- **Page text**
::::
The underlying cause is that Daffodil doesn't read all the data in at
once. Instead it only reads and parses data in small-ish chunks and
discards chunks once it is done with them. The benefit to this approach
is that it allows Daffodil use smaller amounts of memory than might
otherwise be needed if it had read the entire file in all at once. In
fact, it even allows Daffodil to parse files that are larger than could
fit in JVM memory.
However, this means that when a parse fails, Daffodil might not have
read the entire file, and so it doesn't actually know how much is really
left. All it knows about is the size of the chunks that still remain.
If we wanted to fix this, once parsing completes we could try to consume
data until we hit EOF, which would give us an accurate number of
remaining bits. But if the input is coming from a stream, then EOF could
take a while or not actually happen, and Daffodil would appear to hang.
So instead we just bail and report as much as we know about.
Alternatively we could check if the input is a file vs a stream and then
do simple file size calculation, but thus far is hasn't been a high
priority for the extra complication.
On 2023-04-13 12:10 PM, Roger L Costello wrote:
I am gradually adding to my DFDL schema. I expect there to be "Left over data".
But it would be nice if Daffodil accurately told me how much left over data there is. Or
at least, it would be nice of Daffodil didn't (apparently) make things up. Let me explain.
I ran my DFDL schema and got this message:
[error] Left over data. Consumed 109767424 bit(s) with at least 5376 bit(s)
remaining.
Okay, so I have about 5,000 bits remaining to be parsed.
I added more stuff into my DFDL schema. The schema now gobbles up more of the
input. I expect the number of bits consumed to increase and the number of
left-over bits to decrease. Here's what Daffodil gives:
[error] Left over data. Consumed 191712176 bit(s) with at least 46160 bit(s)
remaining.
Daffodil reports that more bits were consumed: 109,767,424 --> 191,712,176
Good. Makes sense.
Daffodil reports that there are more remaining bits: 5,376 --> 46,160
Huh? That's crazy.
Why can't Daffodil accurately tell the number of remaining bits?
/Roger
::::
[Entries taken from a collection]

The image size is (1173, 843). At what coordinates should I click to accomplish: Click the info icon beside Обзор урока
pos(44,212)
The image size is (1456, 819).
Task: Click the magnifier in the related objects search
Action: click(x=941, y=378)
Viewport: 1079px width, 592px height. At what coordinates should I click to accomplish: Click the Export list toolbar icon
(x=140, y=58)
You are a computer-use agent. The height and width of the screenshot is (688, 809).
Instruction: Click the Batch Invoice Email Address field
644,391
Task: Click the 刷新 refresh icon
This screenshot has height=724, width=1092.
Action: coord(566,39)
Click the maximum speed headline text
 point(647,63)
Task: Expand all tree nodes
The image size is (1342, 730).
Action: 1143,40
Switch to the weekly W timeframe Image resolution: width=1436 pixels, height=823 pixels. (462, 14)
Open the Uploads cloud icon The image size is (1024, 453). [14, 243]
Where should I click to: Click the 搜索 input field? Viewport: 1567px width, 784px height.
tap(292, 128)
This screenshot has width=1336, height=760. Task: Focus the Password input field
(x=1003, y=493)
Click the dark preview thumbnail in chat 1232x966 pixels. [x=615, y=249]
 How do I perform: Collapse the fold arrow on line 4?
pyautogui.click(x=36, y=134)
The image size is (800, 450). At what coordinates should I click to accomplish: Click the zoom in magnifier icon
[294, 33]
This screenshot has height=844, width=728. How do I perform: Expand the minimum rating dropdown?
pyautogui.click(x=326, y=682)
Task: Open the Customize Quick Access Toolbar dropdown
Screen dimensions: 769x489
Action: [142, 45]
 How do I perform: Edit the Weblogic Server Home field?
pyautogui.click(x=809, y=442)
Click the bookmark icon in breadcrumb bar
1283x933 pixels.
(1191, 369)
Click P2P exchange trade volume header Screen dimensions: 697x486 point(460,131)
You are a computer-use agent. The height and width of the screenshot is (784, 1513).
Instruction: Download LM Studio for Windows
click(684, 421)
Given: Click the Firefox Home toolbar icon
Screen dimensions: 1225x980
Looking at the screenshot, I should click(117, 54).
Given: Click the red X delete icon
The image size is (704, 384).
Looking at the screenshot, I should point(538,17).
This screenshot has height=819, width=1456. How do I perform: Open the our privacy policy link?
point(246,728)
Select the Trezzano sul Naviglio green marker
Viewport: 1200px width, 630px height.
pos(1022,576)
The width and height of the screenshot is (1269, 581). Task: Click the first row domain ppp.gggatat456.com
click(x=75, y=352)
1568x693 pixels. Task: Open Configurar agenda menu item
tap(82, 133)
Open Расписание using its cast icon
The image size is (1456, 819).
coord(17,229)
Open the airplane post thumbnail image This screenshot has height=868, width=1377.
::::
- **Things to do**
A - In the Daffodil thread, copy the stretch from "But it would" through "least 46160 bit(s)".
B - Answer these questions from the Daffodil thread:
(i) In what size of pieces does Daffodil read and parse data?
(ii) How many bits did the first error message report as consumed?
(iii) How might Daffodil appear if it kept consuming stream input until EOF?

- **Solutions to the exercise**
A -
But it would be nice if Daffodil accurately told me how much left over data there is. Or
at least, it would be nice of Daffodil didn't (apparently) make things up. Let me explain.
I ran my DFDL schema and got this message:
[error] Left over data. Consumed 109767424 bit(s) with at least 5376 bit(s)
remaining.
Okay, so I have about 5,000 bits remaining to be parsed.
I added more stuff into my DFDL schema. The schema now gobbles up more of the
input. I expect the number of bits consumed to increase and the number of
left-over bits to decrease. Here's what Daffodil gives:
[error] Left over data. Consumed 191712176 bit(s) with at least 46160 bit(s)

B -
(i) In small-ish chunks.
(ii) 109767424 bits.
(iii) It would appear to hang.